** Opening RECORDS PROVIDED block **
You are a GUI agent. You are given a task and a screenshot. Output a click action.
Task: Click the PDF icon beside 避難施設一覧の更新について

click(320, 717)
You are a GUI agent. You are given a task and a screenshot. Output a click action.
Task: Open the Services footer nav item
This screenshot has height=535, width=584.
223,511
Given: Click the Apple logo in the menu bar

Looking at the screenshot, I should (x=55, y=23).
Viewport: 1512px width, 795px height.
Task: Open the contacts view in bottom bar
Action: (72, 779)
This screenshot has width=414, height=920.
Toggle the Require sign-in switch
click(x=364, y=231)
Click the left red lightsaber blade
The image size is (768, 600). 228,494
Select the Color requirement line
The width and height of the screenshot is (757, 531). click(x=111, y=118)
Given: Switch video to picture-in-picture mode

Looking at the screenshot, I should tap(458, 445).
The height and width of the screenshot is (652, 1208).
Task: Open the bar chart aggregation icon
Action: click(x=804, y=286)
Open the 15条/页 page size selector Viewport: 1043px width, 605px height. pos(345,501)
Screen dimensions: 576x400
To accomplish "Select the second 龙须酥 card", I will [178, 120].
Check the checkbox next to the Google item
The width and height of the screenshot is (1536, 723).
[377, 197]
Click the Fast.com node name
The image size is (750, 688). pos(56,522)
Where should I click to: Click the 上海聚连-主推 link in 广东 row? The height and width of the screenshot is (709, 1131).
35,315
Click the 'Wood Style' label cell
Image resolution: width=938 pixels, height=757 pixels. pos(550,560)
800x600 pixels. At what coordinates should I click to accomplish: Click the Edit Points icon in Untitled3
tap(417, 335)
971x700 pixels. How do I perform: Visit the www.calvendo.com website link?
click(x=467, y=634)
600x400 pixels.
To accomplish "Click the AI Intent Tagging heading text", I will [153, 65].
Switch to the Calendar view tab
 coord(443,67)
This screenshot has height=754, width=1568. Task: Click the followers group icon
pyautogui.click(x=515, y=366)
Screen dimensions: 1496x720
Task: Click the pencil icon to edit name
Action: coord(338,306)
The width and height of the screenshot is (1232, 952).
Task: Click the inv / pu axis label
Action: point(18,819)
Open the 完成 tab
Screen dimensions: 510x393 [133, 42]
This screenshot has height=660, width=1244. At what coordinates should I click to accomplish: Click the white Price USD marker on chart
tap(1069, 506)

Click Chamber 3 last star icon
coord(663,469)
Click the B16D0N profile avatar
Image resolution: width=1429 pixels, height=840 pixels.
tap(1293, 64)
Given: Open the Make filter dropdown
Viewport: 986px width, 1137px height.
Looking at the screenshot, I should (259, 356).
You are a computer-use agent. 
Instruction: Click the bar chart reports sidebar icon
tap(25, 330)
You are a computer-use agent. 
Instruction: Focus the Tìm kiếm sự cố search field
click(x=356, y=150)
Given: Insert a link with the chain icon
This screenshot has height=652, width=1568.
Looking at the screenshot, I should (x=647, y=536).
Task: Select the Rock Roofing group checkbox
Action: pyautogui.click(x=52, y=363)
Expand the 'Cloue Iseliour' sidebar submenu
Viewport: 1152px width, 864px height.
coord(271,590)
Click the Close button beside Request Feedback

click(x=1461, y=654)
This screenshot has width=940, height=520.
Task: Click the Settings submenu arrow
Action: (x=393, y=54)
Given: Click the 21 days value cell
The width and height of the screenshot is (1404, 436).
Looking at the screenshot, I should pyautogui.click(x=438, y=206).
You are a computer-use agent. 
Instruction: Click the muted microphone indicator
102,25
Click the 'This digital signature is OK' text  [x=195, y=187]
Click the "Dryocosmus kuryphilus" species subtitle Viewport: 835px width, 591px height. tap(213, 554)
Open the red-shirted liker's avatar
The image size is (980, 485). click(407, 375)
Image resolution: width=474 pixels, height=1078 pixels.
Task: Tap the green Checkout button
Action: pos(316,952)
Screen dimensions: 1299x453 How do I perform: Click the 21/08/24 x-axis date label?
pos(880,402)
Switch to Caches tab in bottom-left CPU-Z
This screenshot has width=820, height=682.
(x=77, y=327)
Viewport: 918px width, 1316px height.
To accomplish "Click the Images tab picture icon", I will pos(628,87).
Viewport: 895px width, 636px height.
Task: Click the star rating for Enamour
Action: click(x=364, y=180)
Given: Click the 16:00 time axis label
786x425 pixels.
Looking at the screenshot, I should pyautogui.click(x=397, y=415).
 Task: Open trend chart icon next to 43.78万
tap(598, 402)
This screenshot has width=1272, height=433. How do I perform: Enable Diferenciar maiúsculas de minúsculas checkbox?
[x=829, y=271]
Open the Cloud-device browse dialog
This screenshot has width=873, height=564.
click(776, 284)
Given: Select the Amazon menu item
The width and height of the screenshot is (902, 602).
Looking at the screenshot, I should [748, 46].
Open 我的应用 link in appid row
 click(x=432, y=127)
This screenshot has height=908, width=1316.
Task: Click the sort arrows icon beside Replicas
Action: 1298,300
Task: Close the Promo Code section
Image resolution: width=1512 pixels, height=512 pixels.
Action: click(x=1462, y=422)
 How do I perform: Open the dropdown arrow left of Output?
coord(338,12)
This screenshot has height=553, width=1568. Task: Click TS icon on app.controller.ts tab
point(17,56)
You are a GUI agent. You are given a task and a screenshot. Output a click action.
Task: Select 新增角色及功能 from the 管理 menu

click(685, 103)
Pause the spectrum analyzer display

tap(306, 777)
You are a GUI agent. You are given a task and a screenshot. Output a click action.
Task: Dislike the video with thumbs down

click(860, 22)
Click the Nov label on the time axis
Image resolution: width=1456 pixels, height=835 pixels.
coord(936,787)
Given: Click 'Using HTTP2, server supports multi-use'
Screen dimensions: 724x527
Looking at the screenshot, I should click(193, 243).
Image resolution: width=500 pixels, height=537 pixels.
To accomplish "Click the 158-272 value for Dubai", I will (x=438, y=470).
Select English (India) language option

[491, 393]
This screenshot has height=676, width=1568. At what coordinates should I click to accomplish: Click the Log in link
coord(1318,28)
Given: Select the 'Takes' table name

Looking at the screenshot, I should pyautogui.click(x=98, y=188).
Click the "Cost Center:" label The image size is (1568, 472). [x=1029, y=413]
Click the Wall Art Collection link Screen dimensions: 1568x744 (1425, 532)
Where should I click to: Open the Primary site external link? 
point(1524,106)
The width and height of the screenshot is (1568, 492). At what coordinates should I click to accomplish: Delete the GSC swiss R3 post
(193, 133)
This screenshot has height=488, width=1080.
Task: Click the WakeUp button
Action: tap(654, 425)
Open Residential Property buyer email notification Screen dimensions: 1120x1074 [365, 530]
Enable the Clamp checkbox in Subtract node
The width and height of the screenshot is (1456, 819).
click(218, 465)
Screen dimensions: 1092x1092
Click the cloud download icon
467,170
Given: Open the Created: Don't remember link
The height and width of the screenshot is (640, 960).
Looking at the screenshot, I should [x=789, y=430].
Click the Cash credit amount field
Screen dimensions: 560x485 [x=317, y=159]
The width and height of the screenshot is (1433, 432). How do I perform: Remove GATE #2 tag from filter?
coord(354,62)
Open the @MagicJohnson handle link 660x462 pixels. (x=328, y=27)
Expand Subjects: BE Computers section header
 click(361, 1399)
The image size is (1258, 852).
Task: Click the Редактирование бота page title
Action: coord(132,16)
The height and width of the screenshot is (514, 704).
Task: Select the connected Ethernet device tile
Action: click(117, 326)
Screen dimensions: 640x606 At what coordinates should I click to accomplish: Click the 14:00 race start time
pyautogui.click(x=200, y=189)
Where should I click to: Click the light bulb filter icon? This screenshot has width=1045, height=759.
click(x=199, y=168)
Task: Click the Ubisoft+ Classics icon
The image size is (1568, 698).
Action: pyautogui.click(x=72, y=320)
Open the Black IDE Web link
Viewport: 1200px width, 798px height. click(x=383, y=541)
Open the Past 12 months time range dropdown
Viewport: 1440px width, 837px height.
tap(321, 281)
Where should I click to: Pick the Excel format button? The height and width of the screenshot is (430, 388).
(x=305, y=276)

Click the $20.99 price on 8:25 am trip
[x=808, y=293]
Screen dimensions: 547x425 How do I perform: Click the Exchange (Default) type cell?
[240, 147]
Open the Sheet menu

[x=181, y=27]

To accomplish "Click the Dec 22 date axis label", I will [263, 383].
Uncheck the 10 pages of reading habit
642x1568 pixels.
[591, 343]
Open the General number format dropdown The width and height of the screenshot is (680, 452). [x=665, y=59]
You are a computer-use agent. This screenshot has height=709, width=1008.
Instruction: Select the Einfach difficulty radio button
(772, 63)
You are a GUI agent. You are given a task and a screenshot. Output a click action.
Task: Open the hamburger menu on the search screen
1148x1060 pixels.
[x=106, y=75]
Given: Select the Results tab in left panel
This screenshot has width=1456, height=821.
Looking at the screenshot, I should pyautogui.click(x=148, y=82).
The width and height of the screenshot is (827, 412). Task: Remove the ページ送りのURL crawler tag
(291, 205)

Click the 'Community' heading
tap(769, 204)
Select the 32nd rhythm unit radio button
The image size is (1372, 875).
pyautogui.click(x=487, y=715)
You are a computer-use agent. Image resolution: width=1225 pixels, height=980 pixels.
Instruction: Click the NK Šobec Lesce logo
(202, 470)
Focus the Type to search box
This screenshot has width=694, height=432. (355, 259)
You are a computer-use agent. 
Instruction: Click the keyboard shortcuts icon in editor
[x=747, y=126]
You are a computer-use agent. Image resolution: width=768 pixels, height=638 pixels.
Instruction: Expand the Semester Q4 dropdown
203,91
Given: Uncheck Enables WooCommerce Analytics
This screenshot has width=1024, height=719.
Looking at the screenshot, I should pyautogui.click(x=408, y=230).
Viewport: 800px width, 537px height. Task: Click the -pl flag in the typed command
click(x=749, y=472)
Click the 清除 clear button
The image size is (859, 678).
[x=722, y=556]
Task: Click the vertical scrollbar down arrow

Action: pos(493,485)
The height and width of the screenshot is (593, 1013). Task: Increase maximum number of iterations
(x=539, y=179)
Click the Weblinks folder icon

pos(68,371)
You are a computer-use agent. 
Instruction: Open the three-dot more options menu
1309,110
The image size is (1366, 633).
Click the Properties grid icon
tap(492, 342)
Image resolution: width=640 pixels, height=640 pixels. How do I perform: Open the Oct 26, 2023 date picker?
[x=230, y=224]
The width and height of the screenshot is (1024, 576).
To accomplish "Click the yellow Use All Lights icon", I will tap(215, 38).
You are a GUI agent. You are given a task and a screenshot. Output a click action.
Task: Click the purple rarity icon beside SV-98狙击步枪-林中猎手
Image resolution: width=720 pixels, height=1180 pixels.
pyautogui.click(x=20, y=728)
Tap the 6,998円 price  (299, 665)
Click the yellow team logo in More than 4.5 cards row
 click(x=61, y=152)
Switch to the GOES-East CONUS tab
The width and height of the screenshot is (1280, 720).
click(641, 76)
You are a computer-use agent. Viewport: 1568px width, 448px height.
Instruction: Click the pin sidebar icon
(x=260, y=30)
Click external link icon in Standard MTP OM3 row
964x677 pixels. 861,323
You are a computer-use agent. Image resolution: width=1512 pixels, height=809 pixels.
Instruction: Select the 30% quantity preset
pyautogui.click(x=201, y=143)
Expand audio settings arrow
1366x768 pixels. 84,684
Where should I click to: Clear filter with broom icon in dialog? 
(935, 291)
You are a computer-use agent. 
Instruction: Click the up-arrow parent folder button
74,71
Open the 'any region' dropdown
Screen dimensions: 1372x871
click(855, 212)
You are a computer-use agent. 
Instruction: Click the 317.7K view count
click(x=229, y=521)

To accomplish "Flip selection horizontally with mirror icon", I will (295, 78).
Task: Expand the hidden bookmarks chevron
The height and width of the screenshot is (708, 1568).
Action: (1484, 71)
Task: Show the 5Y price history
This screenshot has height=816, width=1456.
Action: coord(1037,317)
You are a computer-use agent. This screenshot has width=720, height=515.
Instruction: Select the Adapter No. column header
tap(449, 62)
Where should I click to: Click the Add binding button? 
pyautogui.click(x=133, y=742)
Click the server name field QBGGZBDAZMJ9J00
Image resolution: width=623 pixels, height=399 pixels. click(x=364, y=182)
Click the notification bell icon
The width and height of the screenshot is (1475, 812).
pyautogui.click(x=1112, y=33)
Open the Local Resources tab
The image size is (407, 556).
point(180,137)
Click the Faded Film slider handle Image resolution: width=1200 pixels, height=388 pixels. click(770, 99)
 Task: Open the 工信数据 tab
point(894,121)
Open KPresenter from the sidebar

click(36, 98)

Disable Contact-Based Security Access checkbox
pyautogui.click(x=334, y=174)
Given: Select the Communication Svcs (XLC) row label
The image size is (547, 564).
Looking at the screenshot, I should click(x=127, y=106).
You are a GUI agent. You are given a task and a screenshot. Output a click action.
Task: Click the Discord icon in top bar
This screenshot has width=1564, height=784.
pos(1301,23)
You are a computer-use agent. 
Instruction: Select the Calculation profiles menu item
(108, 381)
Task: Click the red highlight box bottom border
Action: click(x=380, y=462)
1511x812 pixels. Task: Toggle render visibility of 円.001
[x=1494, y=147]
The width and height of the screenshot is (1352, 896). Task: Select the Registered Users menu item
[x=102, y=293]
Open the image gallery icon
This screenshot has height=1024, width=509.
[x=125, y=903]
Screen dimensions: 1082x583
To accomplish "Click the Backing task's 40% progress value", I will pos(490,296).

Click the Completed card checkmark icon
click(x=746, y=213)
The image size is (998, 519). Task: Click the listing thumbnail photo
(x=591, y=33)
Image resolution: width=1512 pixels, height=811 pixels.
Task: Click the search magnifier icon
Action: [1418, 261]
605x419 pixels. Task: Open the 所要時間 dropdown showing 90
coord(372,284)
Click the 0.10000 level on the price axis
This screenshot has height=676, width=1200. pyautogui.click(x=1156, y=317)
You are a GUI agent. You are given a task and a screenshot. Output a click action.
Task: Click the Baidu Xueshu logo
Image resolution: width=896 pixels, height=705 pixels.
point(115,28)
** Closing RECORDS PROVIDED block **
Please give, as a single number with nothing added, the count of lines in the records that contain the word "text".

• _YOUR RESPONSE_:
2